Nicolas Lartillot — Modèles probabilistes et chaînes de Markov Monte Carlo en évolution moléculaire.

Orateur :

Nicolas Lartillot, Centre Robert Cedergren pour la Bioinformatique, Université de Montréal

Quand :

Mercredi 16 Février à 11h

Où :

C023 (RDC LR6 côté Centre Blaise Pascal)

Titre :

Modèles probabilistes et chaînes de Markov Monte Carlo en évolution moléculaire.

Résumé :

En partie grâce aux moyens computationnels actuellement disponibles, l’inférence Bayésienne par chaînes de Markov Monte Carlo est actuellement en plein essor dans de nombreux domaines scientifiques. Je présenterai des exemples récents d’application de ces méthodes en phylogénie et en évolution moléculaire.
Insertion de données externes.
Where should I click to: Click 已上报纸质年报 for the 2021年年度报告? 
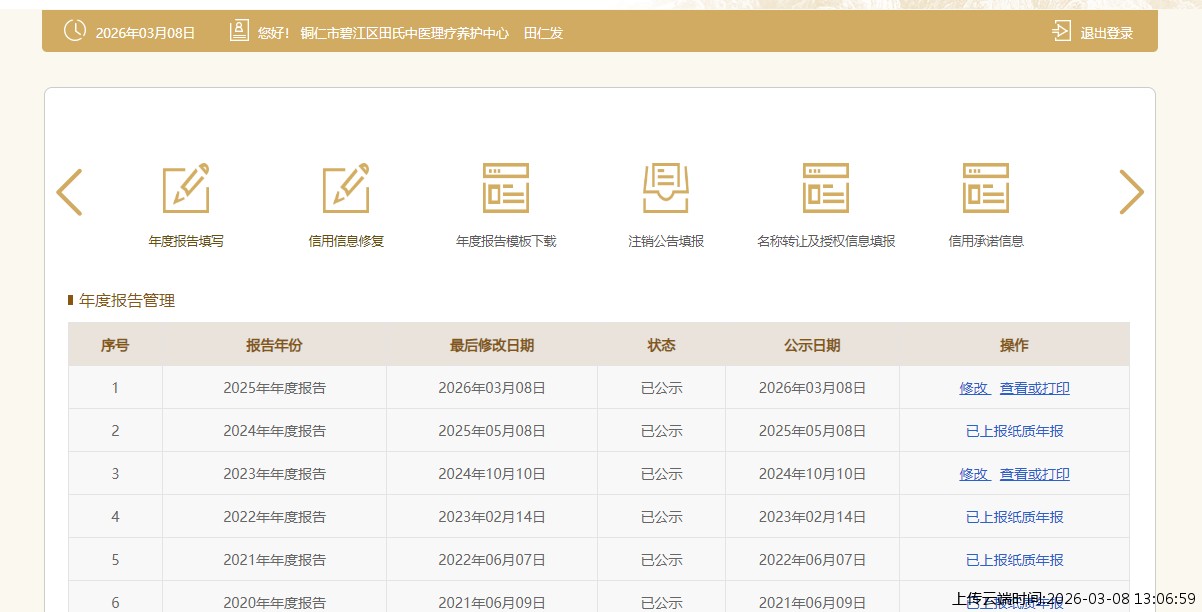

En particulier, je montrerai comment certaines analogies entre physique statistique et chaines de Markov Monte Carlo permettent l’application de méthodes issues de la physique statistique (en particulier, le formalisme des fonctions de partition) à des problèmes statistiques bien plus généraux.

L’objet des modèles d’évolution moléculaire est de dériver le processus évolutif opérant sur les séquences génétiques dans la longue durée évolutive à partir des mécanismes élémentaires de la génétique des populations. De tels modèles articulent les effets combinés de la pression mutationnelle, la sélection et la dérive génétique, et permettent ainsi de faire une connection entre le processus d’évolution au niveau génétique et les conditions écologiques (en particulier tailles de populations), cellulaires (constitution karyotypique) physiologiques (e.g. métabolisme, temperature) ainsi que d’autres traits d’histoire de vie (longévité, temps de génération). Des applications à différentes échelles évolutives (mammifères, animaux, eubactéries) seront montrées, illustrant comment de tels modèles peuvent être utilisés pour démêler les contributions respectives des différents traits d’histoire de vie sur les taux de substitution et la composition nucléotidique ou protéique, et, réciproquement, afin reconstruire les variations des traits d’histoire de vie le long de la phylogénie à partir des données moléculaires.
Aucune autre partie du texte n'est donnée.